A Guadalupe fur seal pup, wasted away to nearly fur and bones, washed up on the shore's of California's Humboldt County in April. He was spotted and whisked to the Bay Area's Marine Mammal Center, soon to be named Ian and become the first juvenile of his species to ever wear a satellite tag. But his odds of seeing the ocean again after doctors tried to rehabilitate him, like dozens of other fur seal pups mysteriously turning up on California shores, were grim.
The appearance of these pups, many of whom are already dead by the time they wash to shore, has led the National Oceanic and Atmospheric Administration to declare what is known as a UME—an unusual mortality event. So far in 2015, roughly 80 of them have been found stranded, a rate eight times higher than normal. Especially alarming for marine biologists is that, unlike sea lion pups that are experiencing their own bizarre strandings, the Guadalupe fur seals are listed as threatened under the Endangered Species Act, with some 15,000 estimated to exist in the world.
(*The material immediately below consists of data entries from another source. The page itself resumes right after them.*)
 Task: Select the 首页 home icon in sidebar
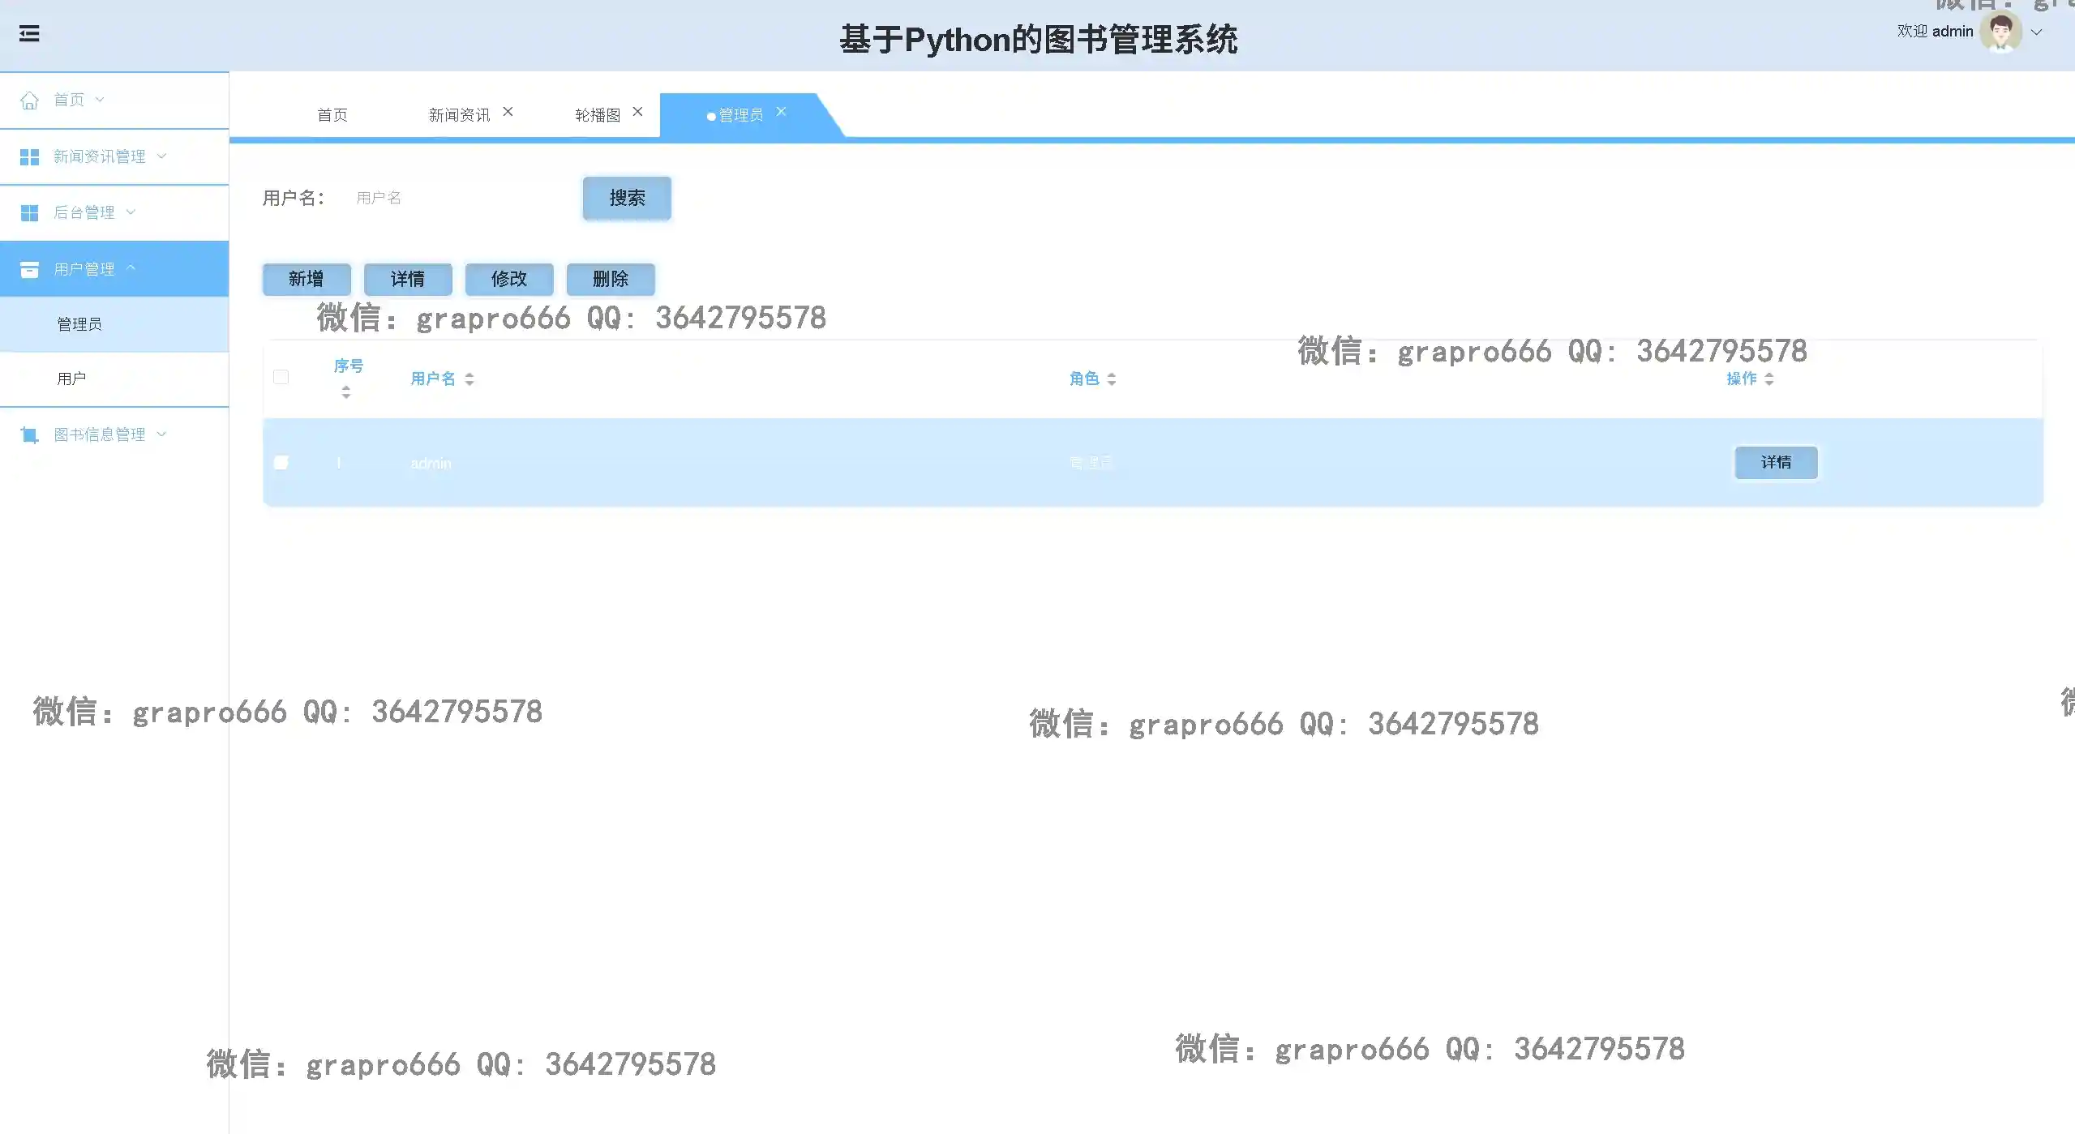point(30,99)
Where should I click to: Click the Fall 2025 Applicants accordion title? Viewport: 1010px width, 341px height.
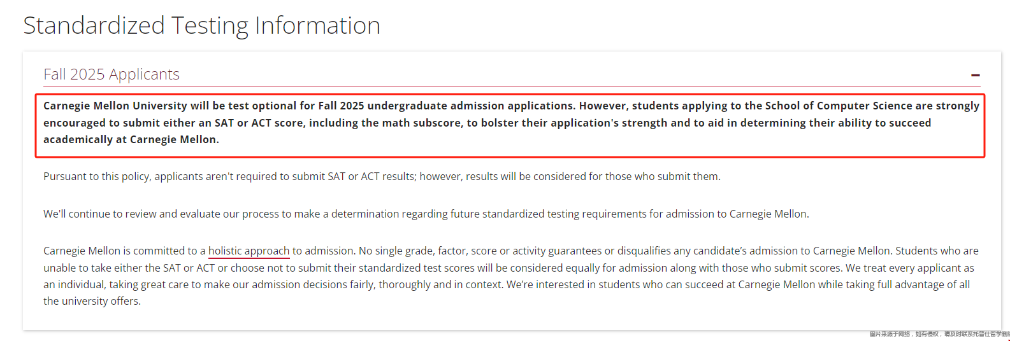112,74
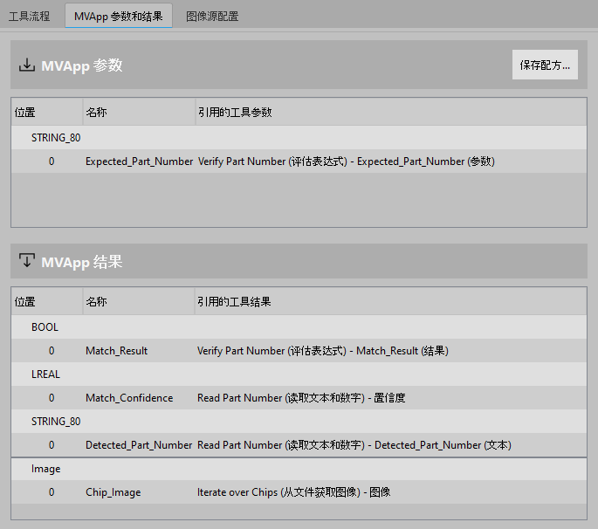598x529 pixels.
Task: Select the Image group row
Action: pyautogui.click(x=46, y=469)
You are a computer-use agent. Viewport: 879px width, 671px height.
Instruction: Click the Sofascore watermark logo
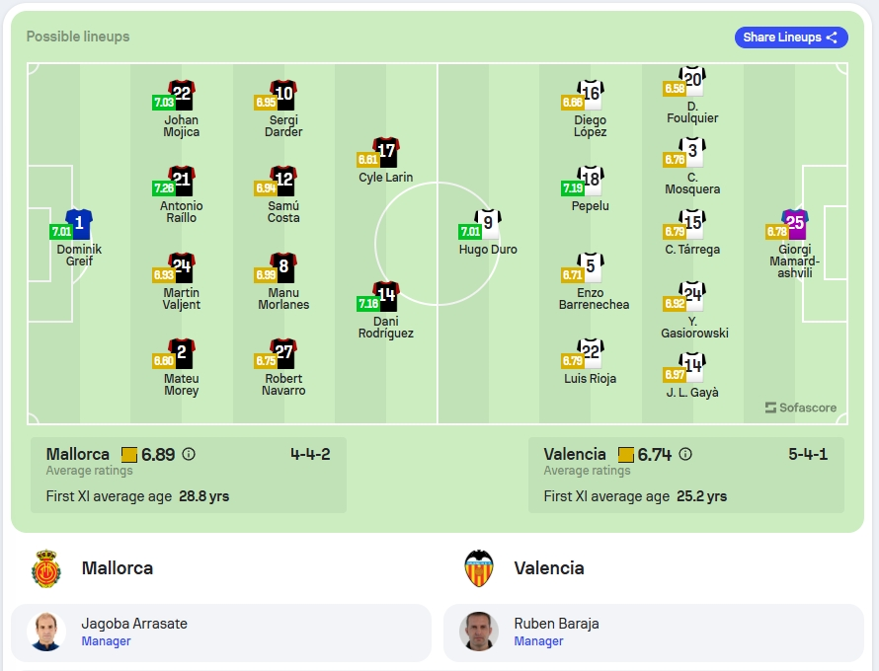(x=801, y=408)
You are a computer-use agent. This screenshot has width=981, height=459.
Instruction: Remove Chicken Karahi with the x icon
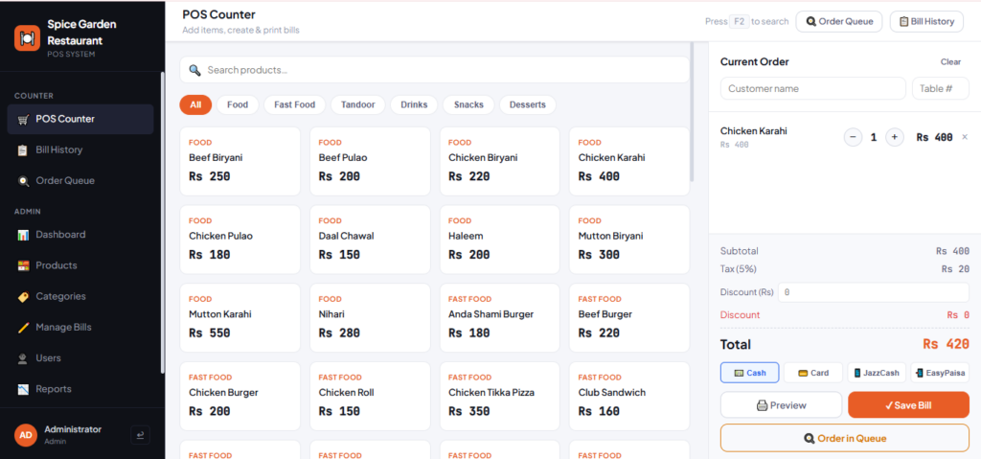tap(964, 137)
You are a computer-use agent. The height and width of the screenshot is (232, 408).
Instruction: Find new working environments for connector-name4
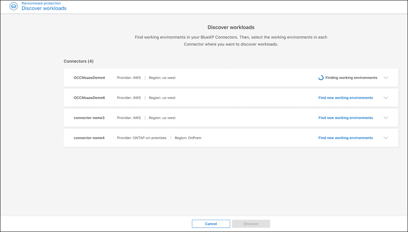pyautogui.click(x=345, y=138)
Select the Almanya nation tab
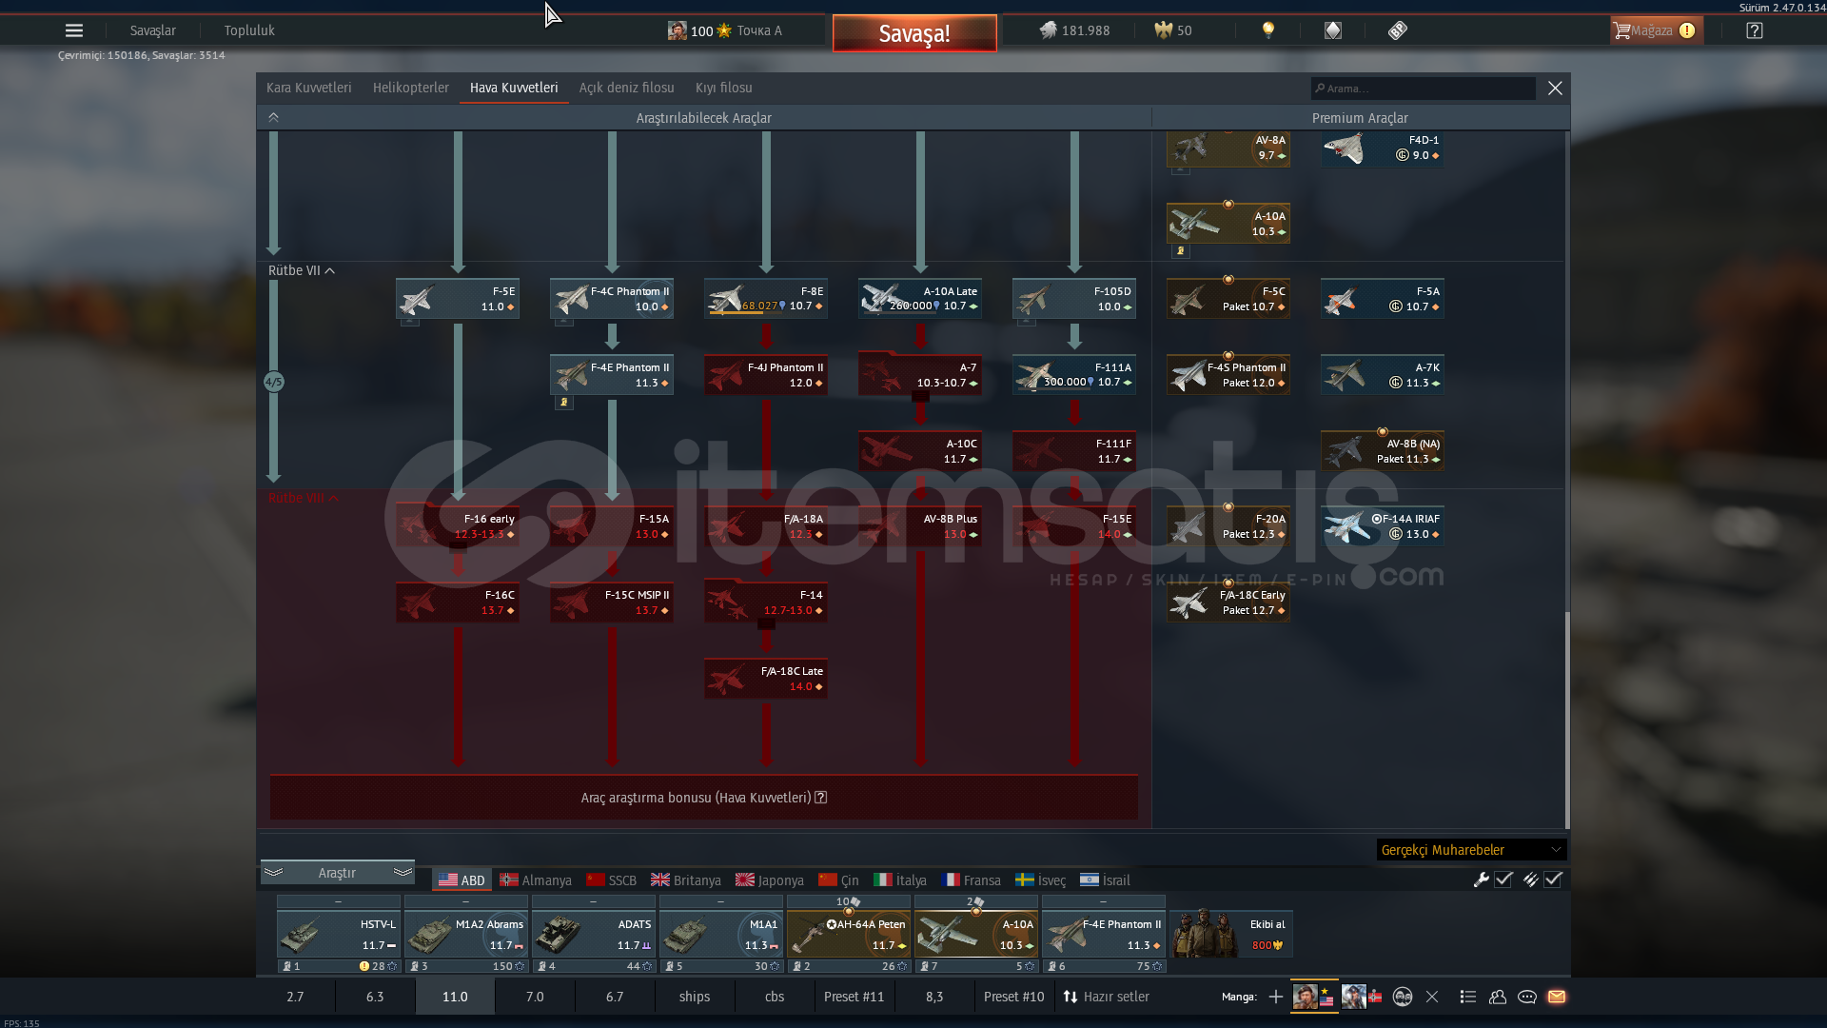Screen dimensions: 1827x1028 point(536,880)
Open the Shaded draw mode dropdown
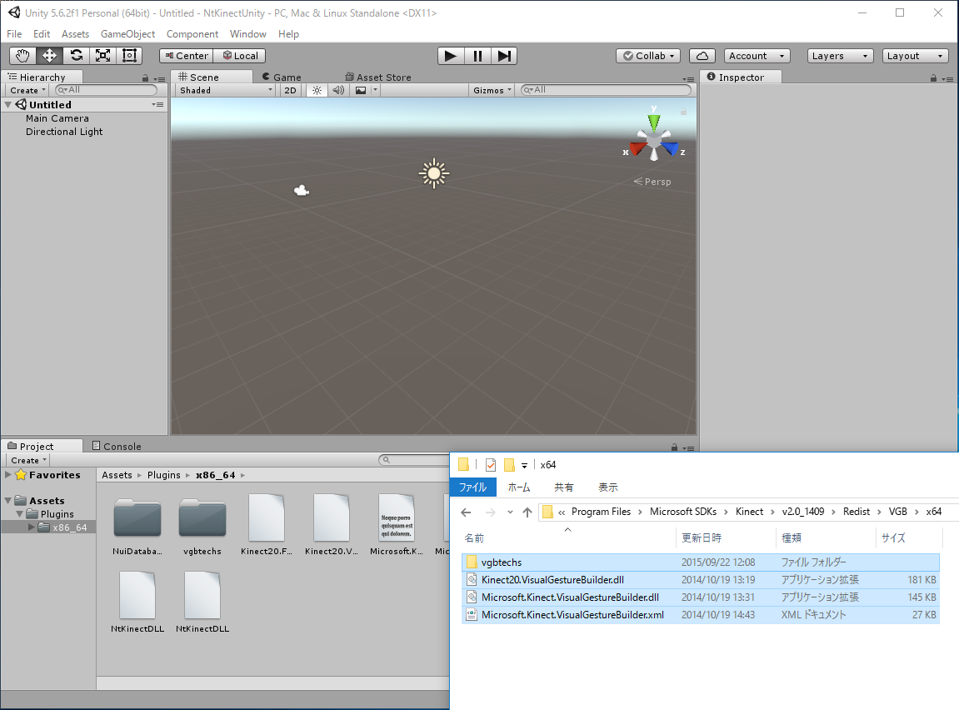Image resolution: width=959 pixels, height=710 pixels. pyautogui.click(x=225, y=90)
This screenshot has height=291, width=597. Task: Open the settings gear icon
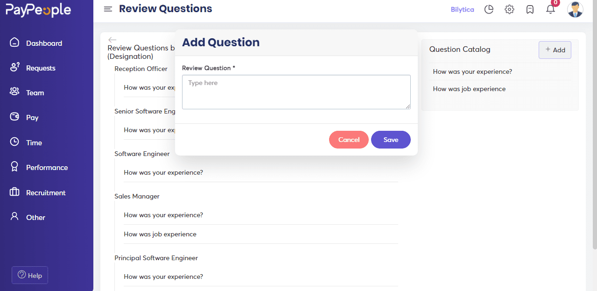tap(509, 9)
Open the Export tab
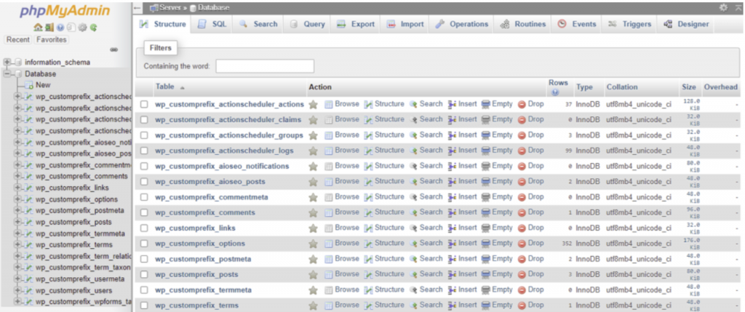 tap(355, 24)
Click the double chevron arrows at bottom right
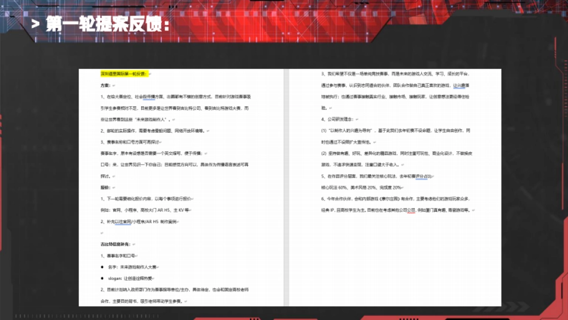Viewport: 568px width, 320px height. pyautogui.click(x=515, y=307)
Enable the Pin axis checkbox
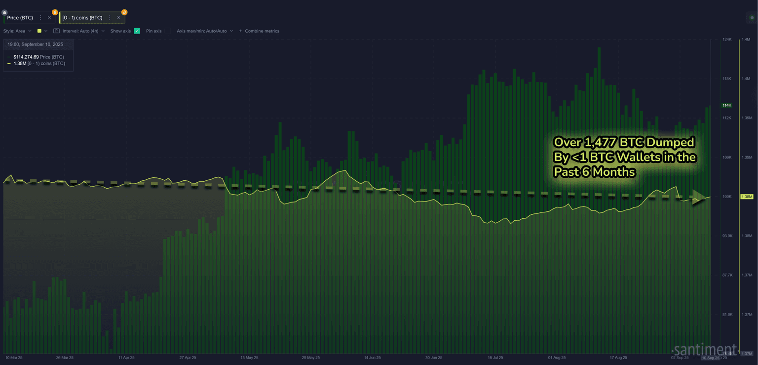 point(167,31)
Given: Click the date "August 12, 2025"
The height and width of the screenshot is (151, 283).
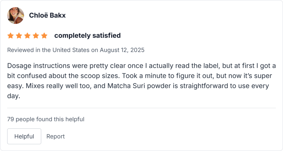Looking at the screenshot, I should pos(122,50).
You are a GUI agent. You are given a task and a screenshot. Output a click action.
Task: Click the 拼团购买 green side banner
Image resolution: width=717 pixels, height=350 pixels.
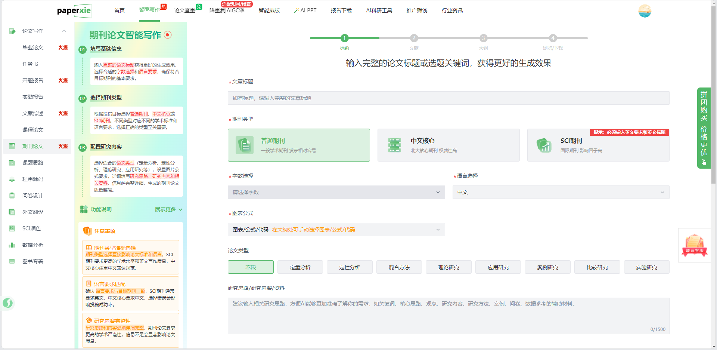click(704, 128)
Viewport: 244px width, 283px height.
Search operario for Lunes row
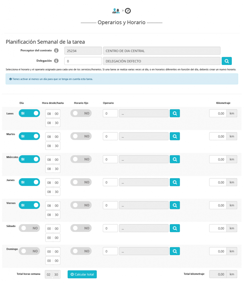click(x=175, y=113)
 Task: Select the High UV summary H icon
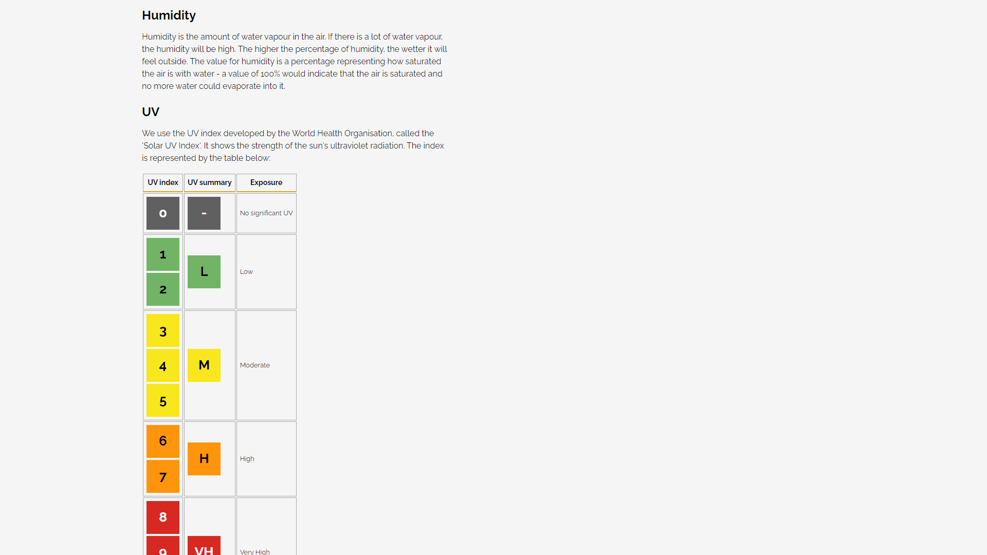[x=204, y=459]
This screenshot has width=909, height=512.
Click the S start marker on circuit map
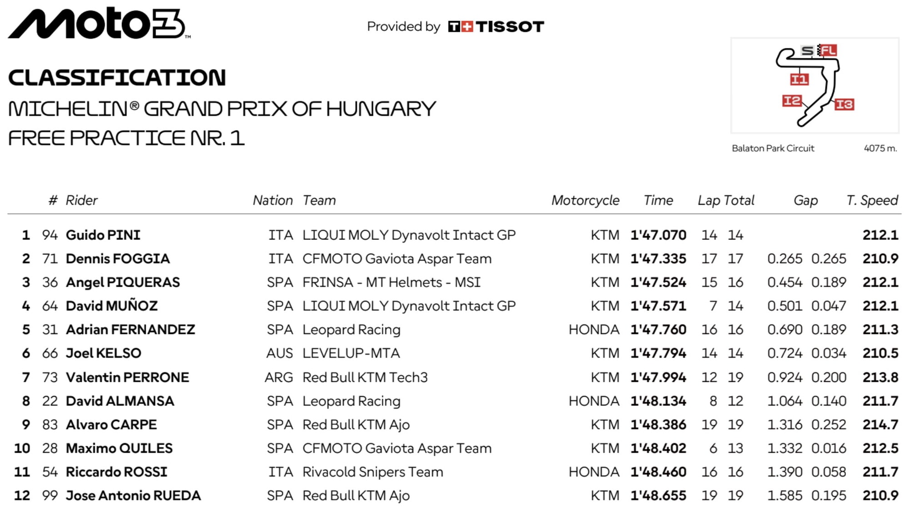[807, 51]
"This is an alarm bell ringing," says the Marine Mammal Center's Jeff Boehm, whose team of doctors and intrepid volunteers have successfully rehabilitated 11 Guadalupe fur seal pups out of the 33 who have arrived at their door. (The other five of 38 who have been found alive went to Sea World for care.) When the pups arrived, they're often starved nearly to death, some with organs and critical systems on the verge of shutting down. "Once we see them on the beach, they're critically ill," Boehm says, often proving their efforts to be "too little, too late."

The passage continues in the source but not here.